What’s interesting about Climate Change, an advanced science course for Colorado Academy Eleventh and Twelfth Graders, is that it’s different every year, says Dr. Leo Procise, who shaped the Honors elective into its current form after taking it over from a former faculty member.
That’s no surprise. The lab-based course delves into the science behind climate change and its impacts, and every year, it seems, there’s something new to think about as the media pay increasing attention to climate issues, and scientists and others work to address one of the defining challenges of our time.
“This year, we kicked off the course by looking at the damage done in Florida by Hurricane Ian in September,” Procise explains. One of the most powerful storms to make landfall in the U.S. in decades, Ian devastated parts of Florida and the Gulf Coast. But Procise noticed that one community made the news because of the way that it survived the hurricane without losing power.
In Babcock Ranch, the first town in the U.S. to run entirely on solar energy, all 2,000 homes stayed up and running despite Category 4 winds that left a path of destruction through neighboring areas. “So, in class, we were able to look into solar power, climate resiliency, and new approaches to planning—all things last year’s students in my course couldn’t have experienced in the same way,” Procise says.
That Climate Change can incorporate breaking news and other up-to-the-minute information into the course syllabus is by design, he says. Current events create a sense of urgency around climate science, sparking new questions and keeping students engaged in ways that a traditional hard-science approach might not.
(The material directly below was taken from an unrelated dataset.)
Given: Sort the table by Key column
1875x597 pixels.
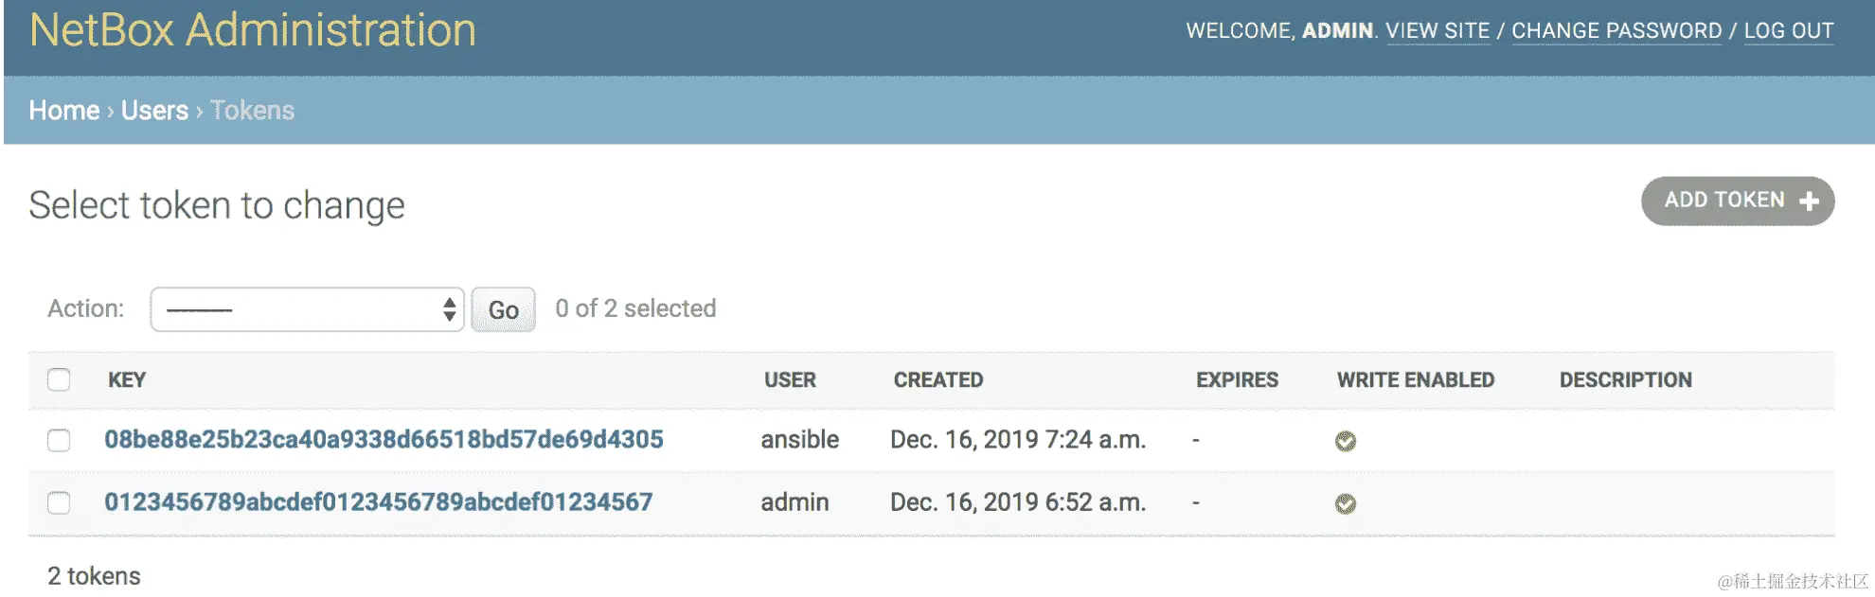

“We still cover major topics like fossil fuels, alternative energy sources, and transportation every year,” Procise recounts, “but we can come at them a different way, depending on what’s happening in real time.”
For Senior Gray Perkins, the sense of urgency is unavoidable. “What stood out for me in this class,” he says, “is the idea that unlike most other problems we face, climate change requires immediate action, or else the damage will become irreversible. It surprised me to learn that, although we have known about climate change for a while, it’s only now getting the attention it deserves.”
Sustainability in the food industry is another perennial topic that got a jolt of relevance via the latest headlines. Media coverage of plant-based meats and other products, which have rapidly gained attention and popularity, inspired a first-time experiment that saw the class running a double-blind tasting of plant- and meat-based foods.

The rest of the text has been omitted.